- _Exercise requirements_
What is needed is a verbatim copy of every record below, with the pictures left out.

- _Data for analysis_
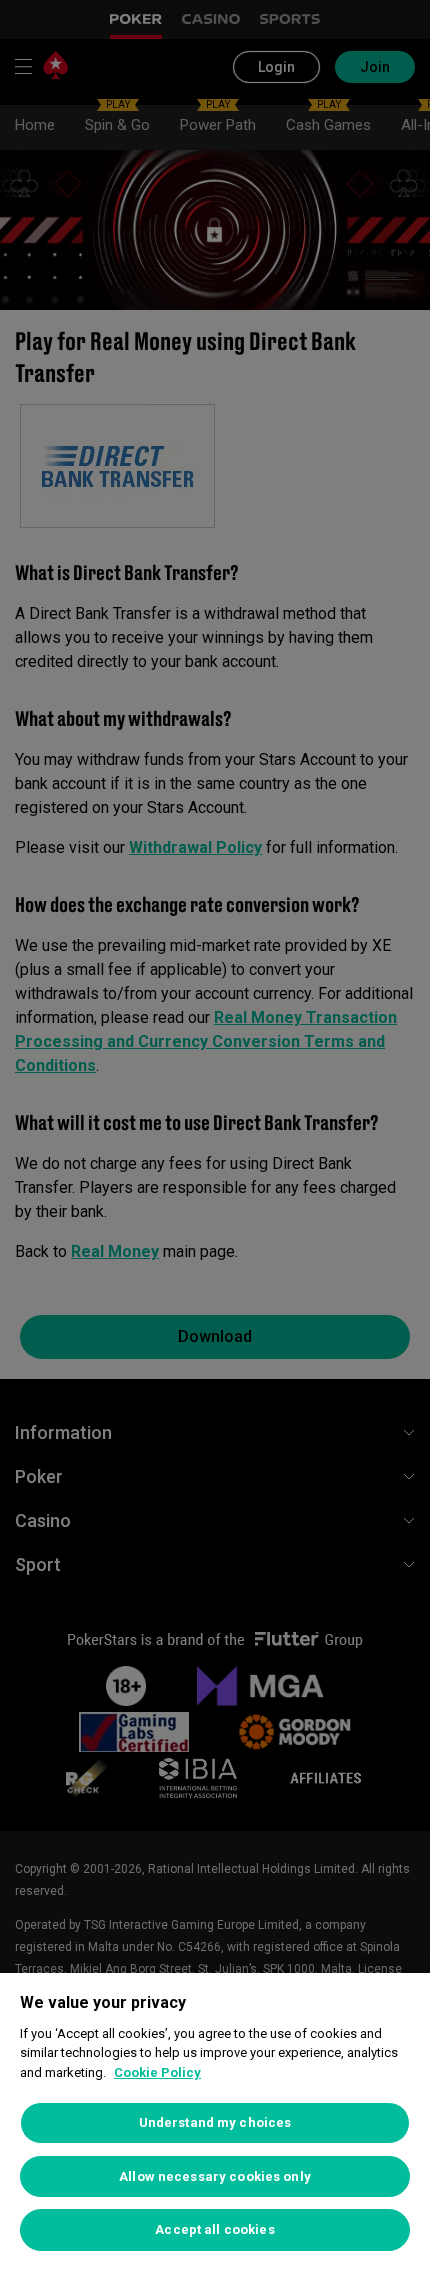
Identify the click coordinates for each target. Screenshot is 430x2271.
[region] (215, 2122)
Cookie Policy (157, 2072)
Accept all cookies (214, 2229)
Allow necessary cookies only (215, 2176)
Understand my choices (215, 2122)
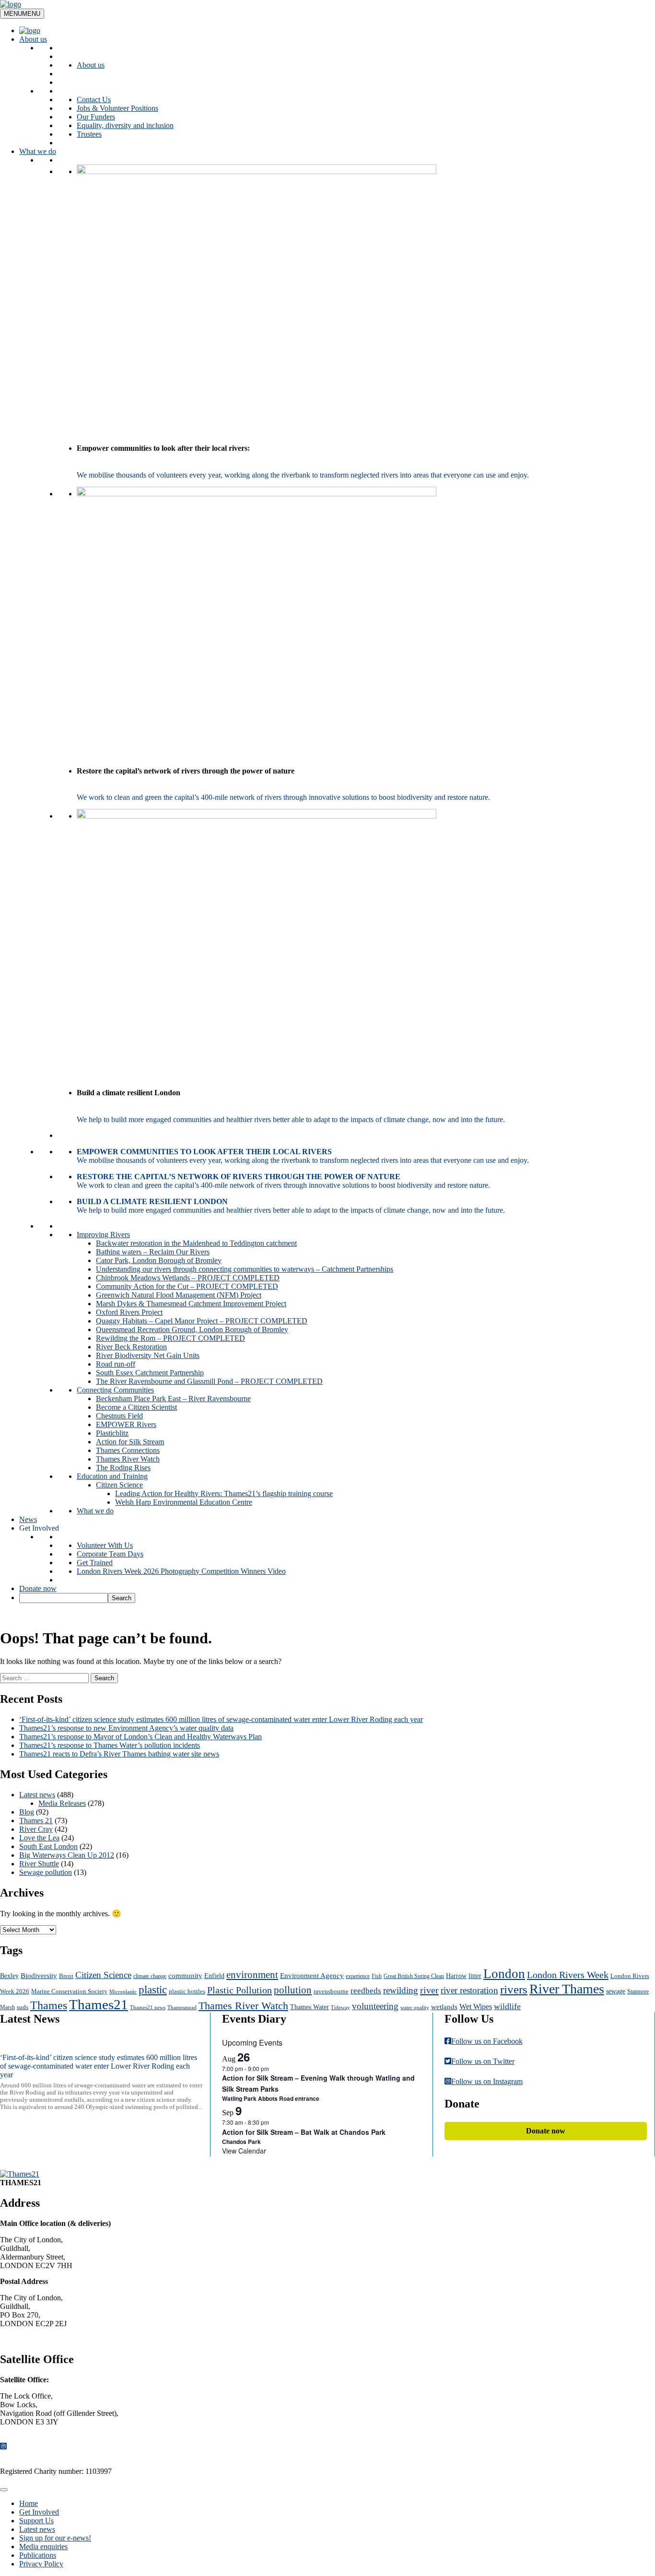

- _Exercise response_
Identify the click coordinates for each target. Screenshot is 430x2271.
[region] (215, 2122)
Cookie Policy (157, 2072)
Accept all cookies (214, 2229)
Allow necessary cookies only (215, 2176)
Understand my choices (215, 2122)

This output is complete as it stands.